Collected data:
####

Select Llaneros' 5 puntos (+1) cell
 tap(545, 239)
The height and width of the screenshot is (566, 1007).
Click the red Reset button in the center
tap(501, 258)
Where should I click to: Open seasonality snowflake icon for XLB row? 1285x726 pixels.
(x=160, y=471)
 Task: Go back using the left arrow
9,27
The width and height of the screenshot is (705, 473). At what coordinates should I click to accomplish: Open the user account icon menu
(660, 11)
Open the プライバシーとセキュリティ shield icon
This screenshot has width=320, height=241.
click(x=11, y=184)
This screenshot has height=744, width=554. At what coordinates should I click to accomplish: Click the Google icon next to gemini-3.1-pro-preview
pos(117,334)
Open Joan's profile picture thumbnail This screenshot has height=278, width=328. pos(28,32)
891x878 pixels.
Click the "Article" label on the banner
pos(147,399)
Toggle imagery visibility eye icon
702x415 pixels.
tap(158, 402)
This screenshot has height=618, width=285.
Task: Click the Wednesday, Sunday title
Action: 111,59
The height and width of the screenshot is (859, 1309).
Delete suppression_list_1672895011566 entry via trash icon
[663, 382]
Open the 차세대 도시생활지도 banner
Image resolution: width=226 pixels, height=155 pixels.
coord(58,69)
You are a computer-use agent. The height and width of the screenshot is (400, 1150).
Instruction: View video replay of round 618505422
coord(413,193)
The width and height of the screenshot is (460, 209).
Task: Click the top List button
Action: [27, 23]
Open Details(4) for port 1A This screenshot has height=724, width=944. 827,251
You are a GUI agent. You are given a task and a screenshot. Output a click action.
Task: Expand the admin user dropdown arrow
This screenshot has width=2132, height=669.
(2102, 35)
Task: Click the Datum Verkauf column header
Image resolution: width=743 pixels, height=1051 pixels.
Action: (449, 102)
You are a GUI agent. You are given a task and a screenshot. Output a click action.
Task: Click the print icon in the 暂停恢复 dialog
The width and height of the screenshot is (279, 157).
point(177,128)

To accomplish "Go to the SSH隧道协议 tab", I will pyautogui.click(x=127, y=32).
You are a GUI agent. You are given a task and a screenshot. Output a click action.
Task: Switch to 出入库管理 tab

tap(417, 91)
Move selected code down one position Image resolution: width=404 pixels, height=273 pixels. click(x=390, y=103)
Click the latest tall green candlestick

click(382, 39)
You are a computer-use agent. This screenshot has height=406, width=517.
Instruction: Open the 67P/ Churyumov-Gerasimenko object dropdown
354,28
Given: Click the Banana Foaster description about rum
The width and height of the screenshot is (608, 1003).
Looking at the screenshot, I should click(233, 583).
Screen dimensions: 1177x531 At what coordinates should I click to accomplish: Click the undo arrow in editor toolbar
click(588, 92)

####

What you are asked to do: Whatever the entries say, repeat all of them exactly.

Exercise solution:
Select Llaneros' 5 puntos (+1) cell
 tap(545, 239)
The height and width of the screenshot is (566, 1007).
Click the red Reset button in the center
tap(501, 258)
Where should I click to: Open seasonality snowflake icon for XLB row? 1285x726 pixels.
(x=160, y=471)
 Task: Go back using the left arrow
9,27
The width and height of the screenshot is (705, 473). At what coordinates should I click to accomplish: Open the user account icon menu
(660, 11)
Open the プライバシーとセキュリティ shield icon
This screenshot has width=320, height=241.
click(x=11, y=184)
This screenshot has height=744, width=554. At what coordinates should I click to accomplish: Click the Google icon next to gemini-3.1-pro-preview
pos(117,334)
Open Joan's profile picture thumbnail This screenshot has height=278, width=328. pos(28,32)
891x878 pixels.
Click the "Article" label on the banner
pos(147,399)
Toggle imagery visibility eye icon
702x415 pixels.
tap(158, 402)
This screenshot has height=618, width=285.
Task: Click the Wednesday, Sunday title
Action: 111,59
The height and width of the screenshot is (859, 1309).
Delete suppression_list_1672895011566 entry via trash icon
[663, 382]
Open the 차세대 도시생활지도 banner
Image resolution: width=226 pixels, height=155 pixels.
coord(58,69)
You are a computer-use agent. The height and width of the screenshot is (400, 1150).
Instruction: View video replay of round 618505422
coord(413,193)
The width and height of the screenshot is (460, 209).
Task: Click the top List button
Action: [27, 23]
Open Details(4) for port 1A This screenshot has height=724, width=944. 827,251
You are a GUI agent. You are given a task and a screenshot. Output a click action.
Task: Expand the admin user dropdown arrow
This screenshot has width=2132, height=669.
(2102, 35)
Task: Click the Datum Verkauf column header
Image resolution: width=743 pixels, height=1051 pixels.
Action: (449, 102)
You are a GUI agent. You are given a task and a screenshot. Output a click action.
Task: Click the print icon in the 暂停恢复 dialog
The width and height of the screenshot is (279, 157).
point(177,128)

To accomplish "Go to the SSH隧道协议 tab", I will pyautogui.click(x=127, y=32).
You are a GUI agent. You are given a task and a screenshot. Output a click action.
Task: Switch to 出入库管理 tab

tap(417, 91)
Move selected code down one position Image resolution: width=404 pixels, height=273 pixels. click(x=390, y=103)
Click the latest tall green candlestick

click(382, 39)
You are a computer-use agent. This screenshot has height=406, width=517.
Instruction: Open the 67P/ Churyumov-Gerasimenko object dropdown
354,28
Given: Click the Banana Foaster description about rum
The width and height of the screenshot is (608, 1003).
Looking at the screenshot, I should click(233, 583).
Screen dimensions: 1177x531 At what coordinates should I click to accomplish: Click the undo arrow in editor toolbar
click(588, 92)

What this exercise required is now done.